Romania’s mandatory second-pillar pension funds, as elsewhere in the region, generated lower returns in 2015, although all seven funds managed to produce positive results.
According to the Romanian Pension Funds’ Association (APAPR), the annual average weighted returns of the second-pillar funds fell to 3.68%, from 8.71% a year earlier.
Mihai Bobocea, adviser to the APAPR board, attributed the fall to a “historically low interest-rate environment and stagnating stock exchange quotations”.
In 2015, the turnover of listed companies on the Bucharest Stock Exchange declined by 23% year on year in local currency terms, and there was a dearth of IPOs compared with 2014.
Second-pillar membership over the year grew by 4.2% to 6.56m, and net assets by 29.1% in Romania leu terms to RON24.7bn (€5.5bn).
The contribution rate, which remained unchanged at 5% of gross wages, rose to 5.1% in 2016.
Investment remained primarily domestic.
There were minor shifts in asset allocation, with the share of government bonds falling by 2.1 percentage points to 65.9%.
Investment in municipal, supranational and corporate bonds also declined.
Meanwhile, the share of listed equities grew by 0.2 percentage points to 19.2%, that of cash and deposits by 1.1 percentage points 6.5%, and that of mutual funds by 0.5 percentage points to 3.7%.
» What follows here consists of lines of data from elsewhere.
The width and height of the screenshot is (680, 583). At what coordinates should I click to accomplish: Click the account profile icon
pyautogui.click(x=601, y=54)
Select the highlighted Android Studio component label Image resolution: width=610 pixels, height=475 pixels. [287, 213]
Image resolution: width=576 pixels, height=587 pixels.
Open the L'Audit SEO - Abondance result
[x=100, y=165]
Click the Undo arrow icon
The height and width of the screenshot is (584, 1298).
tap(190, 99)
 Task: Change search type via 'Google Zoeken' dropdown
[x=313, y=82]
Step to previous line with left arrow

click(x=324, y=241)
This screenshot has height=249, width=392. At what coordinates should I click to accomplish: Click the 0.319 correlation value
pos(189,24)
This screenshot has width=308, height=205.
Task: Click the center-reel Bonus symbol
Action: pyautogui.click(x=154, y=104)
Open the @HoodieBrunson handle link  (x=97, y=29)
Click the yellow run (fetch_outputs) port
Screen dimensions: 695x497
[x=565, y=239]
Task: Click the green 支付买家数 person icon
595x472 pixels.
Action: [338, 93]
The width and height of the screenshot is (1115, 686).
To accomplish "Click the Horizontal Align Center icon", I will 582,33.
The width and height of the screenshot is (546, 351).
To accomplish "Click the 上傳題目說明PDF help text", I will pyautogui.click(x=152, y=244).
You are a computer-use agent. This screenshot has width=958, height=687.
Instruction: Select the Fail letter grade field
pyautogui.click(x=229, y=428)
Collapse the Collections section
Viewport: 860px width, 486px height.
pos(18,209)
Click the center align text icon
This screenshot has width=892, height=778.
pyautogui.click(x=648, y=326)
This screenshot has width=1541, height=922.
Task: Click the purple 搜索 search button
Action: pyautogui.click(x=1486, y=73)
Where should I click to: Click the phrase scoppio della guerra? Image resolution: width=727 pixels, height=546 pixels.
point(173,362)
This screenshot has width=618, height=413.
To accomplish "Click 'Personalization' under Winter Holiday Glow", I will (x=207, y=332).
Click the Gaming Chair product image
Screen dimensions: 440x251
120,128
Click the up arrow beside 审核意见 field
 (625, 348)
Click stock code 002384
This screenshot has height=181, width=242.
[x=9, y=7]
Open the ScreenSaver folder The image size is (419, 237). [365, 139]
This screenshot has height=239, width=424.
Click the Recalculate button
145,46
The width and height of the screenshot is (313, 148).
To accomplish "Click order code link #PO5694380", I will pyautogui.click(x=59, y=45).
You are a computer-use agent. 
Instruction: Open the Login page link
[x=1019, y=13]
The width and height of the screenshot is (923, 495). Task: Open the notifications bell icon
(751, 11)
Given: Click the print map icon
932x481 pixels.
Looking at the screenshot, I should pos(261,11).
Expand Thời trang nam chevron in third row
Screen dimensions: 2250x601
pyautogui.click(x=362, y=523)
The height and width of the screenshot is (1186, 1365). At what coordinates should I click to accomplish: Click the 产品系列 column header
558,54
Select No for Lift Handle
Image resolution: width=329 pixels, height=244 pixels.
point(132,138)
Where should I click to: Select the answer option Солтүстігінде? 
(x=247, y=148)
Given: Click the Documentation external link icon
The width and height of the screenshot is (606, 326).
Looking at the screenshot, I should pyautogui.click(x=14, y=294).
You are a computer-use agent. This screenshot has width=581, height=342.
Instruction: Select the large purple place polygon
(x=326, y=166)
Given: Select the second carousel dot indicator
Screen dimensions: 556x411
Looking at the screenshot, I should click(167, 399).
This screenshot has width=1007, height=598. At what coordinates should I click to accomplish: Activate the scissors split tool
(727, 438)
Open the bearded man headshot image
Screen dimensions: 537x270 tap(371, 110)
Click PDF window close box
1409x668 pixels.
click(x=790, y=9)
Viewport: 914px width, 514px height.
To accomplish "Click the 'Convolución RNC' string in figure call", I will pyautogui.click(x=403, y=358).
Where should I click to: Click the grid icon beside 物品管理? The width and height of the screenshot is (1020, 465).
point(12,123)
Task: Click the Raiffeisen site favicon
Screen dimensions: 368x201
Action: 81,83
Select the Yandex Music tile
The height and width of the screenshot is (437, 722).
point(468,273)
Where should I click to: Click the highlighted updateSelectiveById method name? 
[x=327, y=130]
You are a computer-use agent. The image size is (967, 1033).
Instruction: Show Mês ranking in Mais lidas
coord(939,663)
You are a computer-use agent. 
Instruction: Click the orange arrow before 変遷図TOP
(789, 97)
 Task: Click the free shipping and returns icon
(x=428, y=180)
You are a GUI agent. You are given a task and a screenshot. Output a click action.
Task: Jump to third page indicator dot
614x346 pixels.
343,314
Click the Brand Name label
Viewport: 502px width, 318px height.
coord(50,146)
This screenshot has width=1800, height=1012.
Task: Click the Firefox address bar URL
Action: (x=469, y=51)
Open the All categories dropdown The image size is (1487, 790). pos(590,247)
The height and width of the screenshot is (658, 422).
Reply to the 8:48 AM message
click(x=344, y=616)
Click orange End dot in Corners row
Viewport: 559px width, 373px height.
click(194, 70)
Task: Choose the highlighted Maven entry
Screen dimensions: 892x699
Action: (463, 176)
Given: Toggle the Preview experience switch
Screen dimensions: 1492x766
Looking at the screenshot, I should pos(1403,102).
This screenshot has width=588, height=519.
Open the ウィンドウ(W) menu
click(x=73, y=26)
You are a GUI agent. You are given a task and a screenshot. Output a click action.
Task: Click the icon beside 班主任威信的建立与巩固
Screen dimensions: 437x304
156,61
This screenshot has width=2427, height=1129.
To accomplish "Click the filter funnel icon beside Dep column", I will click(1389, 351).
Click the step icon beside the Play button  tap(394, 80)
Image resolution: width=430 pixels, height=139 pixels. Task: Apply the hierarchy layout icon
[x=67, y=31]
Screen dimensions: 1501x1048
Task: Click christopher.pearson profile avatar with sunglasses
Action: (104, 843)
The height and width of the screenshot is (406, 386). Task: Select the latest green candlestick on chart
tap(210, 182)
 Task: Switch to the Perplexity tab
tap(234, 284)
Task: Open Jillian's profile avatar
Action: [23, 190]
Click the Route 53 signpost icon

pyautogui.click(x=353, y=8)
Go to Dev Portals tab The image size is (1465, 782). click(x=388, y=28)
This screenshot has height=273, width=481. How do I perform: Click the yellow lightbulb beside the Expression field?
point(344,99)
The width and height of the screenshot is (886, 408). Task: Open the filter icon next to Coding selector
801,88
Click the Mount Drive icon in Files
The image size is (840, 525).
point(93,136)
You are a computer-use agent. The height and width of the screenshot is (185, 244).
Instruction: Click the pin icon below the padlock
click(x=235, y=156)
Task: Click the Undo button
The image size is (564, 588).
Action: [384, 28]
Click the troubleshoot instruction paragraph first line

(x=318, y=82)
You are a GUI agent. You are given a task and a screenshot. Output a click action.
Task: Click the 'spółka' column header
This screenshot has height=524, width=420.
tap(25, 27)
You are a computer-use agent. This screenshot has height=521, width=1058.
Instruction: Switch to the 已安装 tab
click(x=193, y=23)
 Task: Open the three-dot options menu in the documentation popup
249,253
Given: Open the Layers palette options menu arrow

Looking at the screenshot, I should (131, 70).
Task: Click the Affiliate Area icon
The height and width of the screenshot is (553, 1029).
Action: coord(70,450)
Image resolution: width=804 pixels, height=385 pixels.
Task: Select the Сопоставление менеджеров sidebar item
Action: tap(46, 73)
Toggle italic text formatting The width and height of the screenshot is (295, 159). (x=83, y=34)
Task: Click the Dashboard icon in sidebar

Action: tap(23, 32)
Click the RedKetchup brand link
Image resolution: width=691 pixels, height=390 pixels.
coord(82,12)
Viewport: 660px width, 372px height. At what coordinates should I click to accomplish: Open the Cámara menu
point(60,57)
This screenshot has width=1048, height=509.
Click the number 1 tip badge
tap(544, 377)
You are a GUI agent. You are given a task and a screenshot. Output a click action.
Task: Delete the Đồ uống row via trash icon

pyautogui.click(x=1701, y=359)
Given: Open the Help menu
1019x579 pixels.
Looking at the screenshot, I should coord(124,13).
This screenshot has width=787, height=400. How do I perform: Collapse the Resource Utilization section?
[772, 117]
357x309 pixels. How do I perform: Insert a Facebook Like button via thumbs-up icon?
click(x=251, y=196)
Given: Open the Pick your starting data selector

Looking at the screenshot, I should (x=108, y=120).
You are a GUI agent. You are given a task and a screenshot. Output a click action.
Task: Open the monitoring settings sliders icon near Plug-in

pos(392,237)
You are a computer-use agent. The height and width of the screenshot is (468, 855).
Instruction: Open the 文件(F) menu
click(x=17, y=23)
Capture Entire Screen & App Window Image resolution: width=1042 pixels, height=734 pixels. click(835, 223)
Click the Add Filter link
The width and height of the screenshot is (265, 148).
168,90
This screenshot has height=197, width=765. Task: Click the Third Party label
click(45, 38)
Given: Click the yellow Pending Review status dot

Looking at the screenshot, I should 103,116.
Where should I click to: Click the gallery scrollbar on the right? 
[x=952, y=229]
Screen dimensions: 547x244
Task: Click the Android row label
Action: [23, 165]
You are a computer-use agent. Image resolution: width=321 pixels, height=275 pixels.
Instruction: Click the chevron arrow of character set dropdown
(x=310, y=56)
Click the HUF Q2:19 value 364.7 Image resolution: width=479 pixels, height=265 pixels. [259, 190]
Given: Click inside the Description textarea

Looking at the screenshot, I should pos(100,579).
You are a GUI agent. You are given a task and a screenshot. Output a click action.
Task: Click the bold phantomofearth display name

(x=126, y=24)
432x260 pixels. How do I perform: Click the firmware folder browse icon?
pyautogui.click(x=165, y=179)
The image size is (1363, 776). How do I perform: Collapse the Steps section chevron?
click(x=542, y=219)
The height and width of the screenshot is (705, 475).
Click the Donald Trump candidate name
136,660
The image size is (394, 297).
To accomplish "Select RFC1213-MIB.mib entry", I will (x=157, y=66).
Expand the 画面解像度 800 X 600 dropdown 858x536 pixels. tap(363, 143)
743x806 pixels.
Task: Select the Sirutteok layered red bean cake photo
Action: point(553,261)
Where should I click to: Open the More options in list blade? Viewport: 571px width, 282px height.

Bobocea told IPE asset picking rather than asset allocation could explain why the funds avoided year-end negative returns.
The 10 voluntary third-pillar funds told a similar story, with the annual return falling from 7.45% to 2.54%.
Membership grew by 10.4% to 382,318 and assets by 20.4% to RON1.3bn.
The investment profile was similar to that of the second pillar – government bonds accounted for 64.9% of the total, other bonds 8.5%, listed equities 19.3% and cash and deposits 4.5%.